Write out the entries from the line that contains "The height and width of the screenshot is (272, 937)." up to and including the line that contains "I will pos(282,29).", reproducing each line exactly.
[START]
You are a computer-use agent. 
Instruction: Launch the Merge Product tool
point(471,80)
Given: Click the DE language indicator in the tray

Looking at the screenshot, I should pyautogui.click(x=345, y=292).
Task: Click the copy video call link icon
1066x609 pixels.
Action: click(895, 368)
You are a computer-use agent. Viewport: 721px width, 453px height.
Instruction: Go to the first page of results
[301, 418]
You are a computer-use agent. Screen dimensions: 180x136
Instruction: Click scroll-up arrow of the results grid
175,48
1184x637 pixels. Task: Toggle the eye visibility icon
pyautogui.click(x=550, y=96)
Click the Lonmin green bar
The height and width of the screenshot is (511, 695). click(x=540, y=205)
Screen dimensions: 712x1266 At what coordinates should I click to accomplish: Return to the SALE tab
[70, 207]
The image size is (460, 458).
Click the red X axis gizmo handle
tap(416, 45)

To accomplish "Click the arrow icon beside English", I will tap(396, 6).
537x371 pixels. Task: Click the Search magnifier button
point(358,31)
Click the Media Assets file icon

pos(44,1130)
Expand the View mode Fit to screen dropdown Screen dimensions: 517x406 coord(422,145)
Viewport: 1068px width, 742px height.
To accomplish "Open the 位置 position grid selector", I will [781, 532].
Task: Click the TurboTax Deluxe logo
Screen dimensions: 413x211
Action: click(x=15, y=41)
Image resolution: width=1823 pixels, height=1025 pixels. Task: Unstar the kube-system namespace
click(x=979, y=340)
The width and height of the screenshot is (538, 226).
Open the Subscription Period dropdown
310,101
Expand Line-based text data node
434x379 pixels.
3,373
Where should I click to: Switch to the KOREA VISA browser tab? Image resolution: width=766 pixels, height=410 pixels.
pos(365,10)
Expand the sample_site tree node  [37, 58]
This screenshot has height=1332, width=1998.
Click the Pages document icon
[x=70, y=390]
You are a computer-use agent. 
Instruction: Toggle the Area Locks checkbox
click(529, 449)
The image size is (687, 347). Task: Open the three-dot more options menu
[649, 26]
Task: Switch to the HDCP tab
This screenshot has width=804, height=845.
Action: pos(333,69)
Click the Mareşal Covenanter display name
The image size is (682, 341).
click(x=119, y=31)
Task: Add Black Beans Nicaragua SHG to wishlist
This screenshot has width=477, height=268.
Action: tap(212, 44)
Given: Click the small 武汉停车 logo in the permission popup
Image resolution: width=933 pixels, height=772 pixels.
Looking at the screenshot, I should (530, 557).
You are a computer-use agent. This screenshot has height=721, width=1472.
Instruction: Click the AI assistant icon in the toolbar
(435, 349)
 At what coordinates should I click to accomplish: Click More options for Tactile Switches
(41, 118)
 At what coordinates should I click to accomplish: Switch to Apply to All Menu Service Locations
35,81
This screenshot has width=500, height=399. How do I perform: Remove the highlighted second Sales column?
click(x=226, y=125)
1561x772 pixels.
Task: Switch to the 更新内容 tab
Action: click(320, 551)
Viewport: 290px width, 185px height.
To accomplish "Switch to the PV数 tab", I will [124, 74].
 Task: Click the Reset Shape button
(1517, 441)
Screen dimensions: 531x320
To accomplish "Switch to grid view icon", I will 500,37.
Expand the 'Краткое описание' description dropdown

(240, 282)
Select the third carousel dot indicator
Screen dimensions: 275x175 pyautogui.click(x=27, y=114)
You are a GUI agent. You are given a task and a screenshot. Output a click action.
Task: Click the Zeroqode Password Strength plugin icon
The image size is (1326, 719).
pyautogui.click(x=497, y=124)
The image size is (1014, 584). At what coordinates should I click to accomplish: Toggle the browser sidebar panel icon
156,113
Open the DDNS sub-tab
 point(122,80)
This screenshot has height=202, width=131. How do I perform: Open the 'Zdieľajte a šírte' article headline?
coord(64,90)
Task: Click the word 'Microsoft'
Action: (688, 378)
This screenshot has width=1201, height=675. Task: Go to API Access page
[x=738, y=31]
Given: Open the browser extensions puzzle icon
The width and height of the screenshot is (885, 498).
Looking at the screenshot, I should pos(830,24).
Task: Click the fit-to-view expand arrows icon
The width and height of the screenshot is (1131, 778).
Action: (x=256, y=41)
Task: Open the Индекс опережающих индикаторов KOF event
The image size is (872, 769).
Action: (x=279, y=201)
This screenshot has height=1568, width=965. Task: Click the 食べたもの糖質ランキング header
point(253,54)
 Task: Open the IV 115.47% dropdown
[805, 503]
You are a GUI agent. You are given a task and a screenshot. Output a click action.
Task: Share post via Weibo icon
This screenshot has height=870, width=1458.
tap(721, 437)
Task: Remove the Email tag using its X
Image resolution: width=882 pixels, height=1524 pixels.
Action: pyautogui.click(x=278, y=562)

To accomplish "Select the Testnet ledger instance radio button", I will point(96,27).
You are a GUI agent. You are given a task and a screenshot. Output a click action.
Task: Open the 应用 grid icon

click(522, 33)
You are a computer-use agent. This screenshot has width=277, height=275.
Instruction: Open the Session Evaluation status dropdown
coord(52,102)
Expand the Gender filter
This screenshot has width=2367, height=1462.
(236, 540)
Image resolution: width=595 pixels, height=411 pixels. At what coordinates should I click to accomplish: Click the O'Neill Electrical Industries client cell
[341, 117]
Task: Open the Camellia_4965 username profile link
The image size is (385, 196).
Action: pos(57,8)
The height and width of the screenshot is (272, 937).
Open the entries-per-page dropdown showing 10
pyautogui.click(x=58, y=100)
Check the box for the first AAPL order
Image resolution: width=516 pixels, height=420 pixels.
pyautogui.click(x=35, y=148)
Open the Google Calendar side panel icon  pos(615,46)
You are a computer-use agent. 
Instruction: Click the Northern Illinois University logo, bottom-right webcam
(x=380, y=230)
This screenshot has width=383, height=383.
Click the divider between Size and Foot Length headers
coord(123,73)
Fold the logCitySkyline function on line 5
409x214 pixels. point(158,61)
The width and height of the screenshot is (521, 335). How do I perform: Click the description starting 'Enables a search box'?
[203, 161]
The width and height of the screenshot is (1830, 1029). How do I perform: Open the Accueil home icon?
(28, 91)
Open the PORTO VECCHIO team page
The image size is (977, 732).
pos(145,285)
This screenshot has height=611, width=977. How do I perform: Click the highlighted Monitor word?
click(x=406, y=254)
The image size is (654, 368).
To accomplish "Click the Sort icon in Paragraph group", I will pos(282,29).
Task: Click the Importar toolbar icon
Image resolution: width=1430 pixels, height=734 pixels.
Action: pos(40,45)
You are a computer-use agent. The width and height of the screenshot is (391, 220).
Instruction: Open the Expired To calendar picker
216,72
[END]
EXERCISE ANSWER.
The height and width of the screenshot is (272, 937).
Open the entries-per-page dropdown showing 10
pyautogui.click(x=58, y=100)
Check the box for the first AAPL order
Image resolution: width=516 pixels, height=420 pixels.
pyautogui.click(x=35, y=148)
Open the Google Calendar side panel icon  pos(615,46)
You are a computer-use agent. 
Instruction: Click the Northern Illinois University logo, bottom-right webcam
(x=380, y=230)
This screenshot has width=383, height=383.
Click the divider between Size and Foot Length headers
coord(123,73)
Fold the logCitySkyline function on line 5
409x214 pixels. point(158,61)
The width and height of the screenshot is (521, 335). How do I perform: Click the description starting 'Enables a search box'?
[203, 161]
The width and height of the screenshot is (1830, 1029). How do I perform: Open the Accueil home icon?
(28, 91)
Open the PORTO VECCHIO team page
The image size is (977, 732).
pos(145,285)
This screenshot has height=611, width=977. How do I perform: Click the highlighted Monitor word?
click(x=406, y=254)
The image size is (654, 368).
To accomplish "Click the Sort icon in Paragraph group", I will pos(282,29).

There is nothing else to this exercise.